Task material:
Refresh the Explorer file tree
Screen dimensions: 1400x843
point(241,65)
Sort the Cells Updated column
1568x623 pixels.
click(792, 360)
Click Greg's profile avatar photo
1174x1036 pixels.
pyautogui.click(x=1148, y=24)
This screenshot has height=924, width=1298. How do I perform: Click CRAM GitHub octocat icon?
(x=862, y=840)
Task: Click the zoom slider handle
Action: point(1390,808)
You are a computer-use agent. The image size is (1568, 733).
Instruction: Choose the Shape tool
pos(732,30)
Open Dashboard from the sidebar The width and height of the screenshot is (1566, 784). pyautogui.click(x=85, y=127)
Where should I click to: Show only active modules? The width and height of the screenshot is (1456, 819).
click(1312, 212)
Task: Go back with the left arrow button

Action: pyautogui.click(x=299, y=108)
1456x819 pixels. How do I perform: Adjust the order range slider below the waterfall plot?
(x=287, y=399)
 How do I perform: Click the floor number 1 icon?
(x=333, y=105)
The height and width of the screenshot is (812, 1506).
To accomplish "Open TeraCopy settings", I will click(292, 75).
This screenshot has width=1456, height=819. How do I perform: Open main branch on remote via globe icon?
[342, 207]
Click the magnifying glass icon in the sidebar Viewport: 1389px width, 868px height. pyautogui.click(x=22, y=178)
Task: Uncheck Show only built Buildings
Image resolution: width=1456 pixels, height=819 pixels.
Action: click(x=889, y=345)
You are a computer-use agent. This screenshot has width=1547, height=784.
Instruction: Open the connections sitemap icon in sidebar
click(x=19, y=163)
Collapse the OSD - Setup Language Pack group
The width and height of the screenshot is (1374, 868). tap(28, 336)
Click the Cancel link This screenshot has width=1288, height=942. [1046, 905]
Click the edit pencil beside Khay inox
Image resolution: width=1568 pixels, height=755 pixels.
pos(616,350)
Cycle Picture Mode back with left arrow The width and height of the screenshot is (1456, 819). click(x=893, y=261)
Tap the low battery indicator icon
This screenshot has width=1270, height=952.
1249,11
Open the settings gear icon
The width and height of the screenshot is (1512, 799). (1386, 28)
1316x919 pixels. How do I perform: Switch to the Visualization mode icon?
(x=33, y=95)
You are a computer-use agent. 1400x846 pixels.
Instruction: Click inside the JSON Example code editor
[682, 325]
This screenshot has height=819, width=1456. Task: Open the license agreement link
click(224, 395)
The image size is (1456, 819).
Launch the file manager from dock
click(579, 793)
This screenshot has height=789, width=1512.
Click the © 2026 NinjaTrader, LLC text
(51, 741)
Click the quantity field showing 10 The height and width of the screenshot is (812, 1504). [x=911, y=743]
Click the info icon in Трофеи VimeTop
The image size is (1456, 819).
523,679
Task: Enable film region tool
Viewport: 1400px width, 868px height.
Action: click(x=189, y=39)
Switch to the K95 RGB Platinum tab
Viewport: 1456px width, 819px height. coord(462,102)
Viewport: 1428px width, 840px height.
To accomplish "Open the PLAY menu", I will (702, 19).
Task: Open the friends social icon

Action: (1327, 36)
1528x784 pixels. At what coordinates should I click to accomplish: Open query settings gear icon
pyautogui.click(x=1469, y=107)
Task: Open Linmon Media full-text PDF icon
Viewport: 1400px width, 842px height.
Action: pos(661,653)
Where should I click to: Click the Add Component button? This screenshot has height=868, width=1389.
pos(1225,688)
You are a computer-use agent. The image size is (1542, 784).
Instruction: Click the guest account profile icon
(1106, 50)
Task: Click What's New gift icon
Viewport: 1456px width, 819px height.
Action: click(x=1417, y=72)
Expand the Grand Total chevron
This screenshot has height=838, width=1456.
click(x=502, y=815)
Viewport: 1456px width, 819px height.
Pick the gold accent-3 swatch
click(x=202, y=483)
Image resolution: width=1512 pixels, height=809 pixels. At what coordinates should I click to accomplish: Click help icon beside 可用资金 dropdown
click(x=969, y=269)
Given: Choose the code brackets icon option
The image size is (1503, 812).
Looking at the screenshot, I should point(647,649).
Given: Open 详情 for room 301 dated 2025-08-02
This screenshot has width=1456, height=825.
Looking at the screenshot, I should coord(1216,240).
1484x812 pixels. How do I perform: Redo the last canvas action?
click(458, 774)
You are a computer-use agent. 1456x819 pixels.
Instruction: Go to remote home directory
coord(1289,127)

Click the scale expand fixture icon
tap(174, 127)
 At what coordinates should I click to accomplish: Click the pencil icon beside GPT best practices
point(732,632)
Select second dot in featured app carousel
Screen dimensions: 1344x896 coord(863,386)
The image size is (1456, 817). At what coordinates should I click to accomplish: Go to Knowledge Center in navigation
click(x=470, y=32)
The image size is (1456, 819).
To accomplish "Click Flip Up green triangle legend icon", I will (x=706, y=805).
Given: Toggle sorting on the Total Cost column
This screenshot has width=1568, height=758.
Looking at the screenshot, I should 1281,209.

What is expected: A complete, exact copy of the entries is required.

Solution below:
Refresh the Explorer file tree
Screen dimensions: 1400x843
point(241,65)
Sort the Cells Updated column
1568x623 pixels.
click(792, 360)
Click Greg's profile avatar photo
1174x1036 pixels.
pyautogui.click(x=1148, y=24)
This screenshot has height=924, width=1298. How do I perform: Click CRAM GitHub octocat icon?
(x=862, y=840)
Task: Click the zoom slider handle
Action: point(1390,808)
You are a computer-use agent. The image size is (1568, 733).
Instruction: Choose the Shape tool
pos(732,30)
Open Dashboard from the sidebar The width and height of the screenshot is (1566, 784). pyautogui.click(x=85, y=127)
Where should I click to: Show only active modules? The width and height of the screenshot is (1456, 819).
click(1312, 212)
Task: Go back with the left arrow button

Action: pyautogui.click(x=299, y=108)
1456x819 pixels. How do I perform: Adjust the order range slider below the waterfall plot?
(x=287, y=399)
 How do I perform: Click the floor number 1 icon?
(x=333, y=105)
The height and width of the screenshot is (812, 1506).
To accomplish "Open TeraCopy settings", I will click(292, 75).
This screenshot has width=1456, height=819. How do I perform: Open main branch on remote via globe icon?
[342, 207]
Click the magnifying glass icon in the sidebar Viewport: 1389px width, 868px height. pyautogui.click(x=22, y=178)
Task: Uncheck Show only built Buildings
Image resolution: width=1456 pixels, height=819 pixels.
Action: click(x=889, y=345)
You are a computer-use agent. This screenshot has width=1547, height=784.
Instruction: Open the connections sitemap icon in sidebar
click(x=19, y=163)
Collapse the OSD - Setup Language Pack group
The width and height of the screenshot is (1374, 868). tap(28, 336)
Click the Cancel link This screenshot has width=1288, height=942. [1046, 905]
Click the edit pencil beside Khay inox
Image resolution: width=1568 pixels, height=755 pixels.
pos(616,350)
Cycle Picture Mode back with left arrow The width and height of the screenshot is (1456, 819). click(x=893, y=261)
Tap the low battery indicator icon
This screenshot has width=1270, height=952.
1249,11
Open the settings gear icon
The width and height of the screenshot is (1512, 799). (1386, 28)
1316x919 pixels. How do I perform: Switch to the Visualization mode icon?
(x=33, y=95)
You are a computer-use agent. 1400x846 pixels.
Instruction: Click inside the JSON Example code editor
[682, 325]
This screenshot has height=819, width=1456. Task: Open the license agreement link
click(224, 395)
The image size is (1456, 819).
Launch the file manager from dock
click(579, 793)
This screenshot has height=789, width=1512.
Click the © 2026 NinjaTrader, LLC text
(51, 741)
Click the quantity field showing 10 The height and width of the screenshot is (812, 1504). [x=911, y=743]
Click the info icon in Трофеи VimeTop
The image size is (1456, 819).
523,679
Task: Enable film region tool
Viewport: 1400px width, 868px height.
Action: click(x=189, y=39)
Switch to the K95 RGB Platinum tab
Viewport: 1456px width, 819px height. coord(462,102)
Viewport: 1428px width, 840px height.
To accomplish "Open the PLAY menu", I will (702, 19).
Task: Open the friends social icon

Action: (1327, 36)
1528x784 pixels. At what coordinates should I click to accomplish: Open query settings gear icon
pyautogui.click(x=1469, y=107)
Task: Open Linmon Media full-text PDF icon
Viewport: 1400px width, 842px height.
Action: pos(661,653)
Where should I click to: Click the Add Component button? This screenshot has height=868, width=1389.
pos(1225,688)
You are a computer-use agent. The image size is (1542, 784).
Instruction: Click the guest account profile icon
(1106, 50)
Task: Click What's New gift icon
Viewport: 1456px width, 819px height.
Action: click(x=1417, y=72)
Expand the Grand Total chevron
This screenshot has height=838, width=1456.
click(x=502, y=815)
Viewport: 1456px width, 819px height.
Pick the gold accent-3 swatch
click(x=202, y=483)
Image resolution: width=1512 pixels, height=809 pixels. At what coordinates should I click to accomplish: Click help icon beside 可用资金 dropdown
click(x=969, y=269)
Given: Choose the code brackets icon option
The image size is (1503, 812).
Looking at the screenshot, I should point(647,649).
Given: Open 详情 for room 301 dated 2025-08-02
This screenshot has width=1456, height=825.
Looking at the screenshot, I should coord(1216,240).
1484x812 pixels. How do I perform: Redo the last canvas action?
click(458, 774)
You are a computer-use agent. 1456x819 pixels.
Instruction: Go to remote home directory
coord(1289,127)

Click the scale expand fixture icon
tap(174, 127)
 At what coordinates should I click to accomplish: Click the pencil icon beside GPT best practices
point(732,632)
Select second dot in featured app carousel
Screen dimensions: 1344x896 coord(863,386)
The image size is (1456, 817). At what coordinates should I click to accomplish: Go to Knowledge Center in navigation
click(x=470, y=32)
The image size is (1456, 819).
To accomplish "Click Flip Up green triangle legend icon", I will (x=706, y=805).
Given: Toggle sorting on the Total Cost column
This screenshot has width=1568, height=758.
Looking at the screenshot, I should 1281,209.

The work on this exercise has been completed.